Repeat exactly the lines that run from the one containing "Image resolution: width=1744" to the end of the data, and leave out all others.

[Stored data]
________________________________________
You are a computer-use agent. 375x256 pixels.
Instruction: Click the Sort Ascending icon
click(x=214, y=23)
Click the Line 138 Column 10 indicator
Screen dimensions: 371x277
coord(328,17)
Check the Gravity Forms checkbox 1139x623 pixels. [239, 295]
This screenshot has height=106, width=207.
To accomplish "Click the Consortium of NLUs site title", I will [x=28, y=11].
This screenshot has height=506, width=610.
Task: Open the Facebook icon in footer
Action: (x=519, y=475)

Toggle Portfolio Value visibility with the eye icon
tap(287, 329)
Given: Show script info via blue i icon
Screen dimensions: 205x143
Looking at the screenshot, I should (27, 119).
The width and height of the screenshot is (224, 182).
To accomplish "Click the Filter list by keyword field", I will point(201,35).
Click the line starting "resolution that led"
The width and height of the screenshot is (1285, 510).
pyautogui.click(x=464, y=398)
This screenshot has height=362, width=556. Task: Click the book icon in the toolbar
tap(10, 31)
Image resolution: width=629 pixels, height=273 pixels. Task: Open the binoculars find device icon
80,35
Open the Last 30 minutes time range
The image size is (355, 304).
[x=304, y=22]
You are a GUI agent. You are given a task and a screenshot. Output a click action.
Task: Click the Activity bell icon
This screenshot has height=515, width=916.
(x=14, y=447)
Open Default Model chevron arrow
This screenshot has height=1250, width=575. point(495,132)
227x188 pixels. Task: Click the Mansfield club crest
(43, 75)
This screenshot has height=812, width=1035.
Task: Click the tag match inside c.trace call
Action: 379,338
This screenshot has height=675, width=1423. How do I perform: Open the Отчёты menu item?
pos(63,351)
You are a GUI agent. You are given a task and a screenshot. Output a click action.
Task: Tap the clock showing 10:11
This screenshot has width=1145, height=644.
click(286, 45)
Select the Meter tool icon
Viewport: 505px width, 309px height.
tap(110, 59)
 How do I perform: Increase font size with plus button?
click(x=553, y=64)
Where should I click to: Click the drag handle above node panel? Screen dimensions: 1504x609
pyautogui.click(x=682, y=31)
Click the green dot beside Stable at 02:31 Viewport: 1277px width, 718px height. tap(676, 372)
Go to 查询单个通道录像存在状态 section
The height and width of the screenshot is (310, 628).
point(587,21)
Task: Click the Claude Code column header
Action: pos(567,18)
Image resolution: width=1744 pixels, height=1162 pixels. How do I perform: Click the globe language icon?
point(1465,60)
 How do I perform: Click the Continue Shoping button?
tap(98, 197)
________________________________________
* _Exercise output_:
Image resolution: width=1744 pixels, height=1162 pixels. How do I perform: Click the globe language icon?
point(1465,60)
 How do I perform: Click the Continue Shoping button?
tap(98, 197)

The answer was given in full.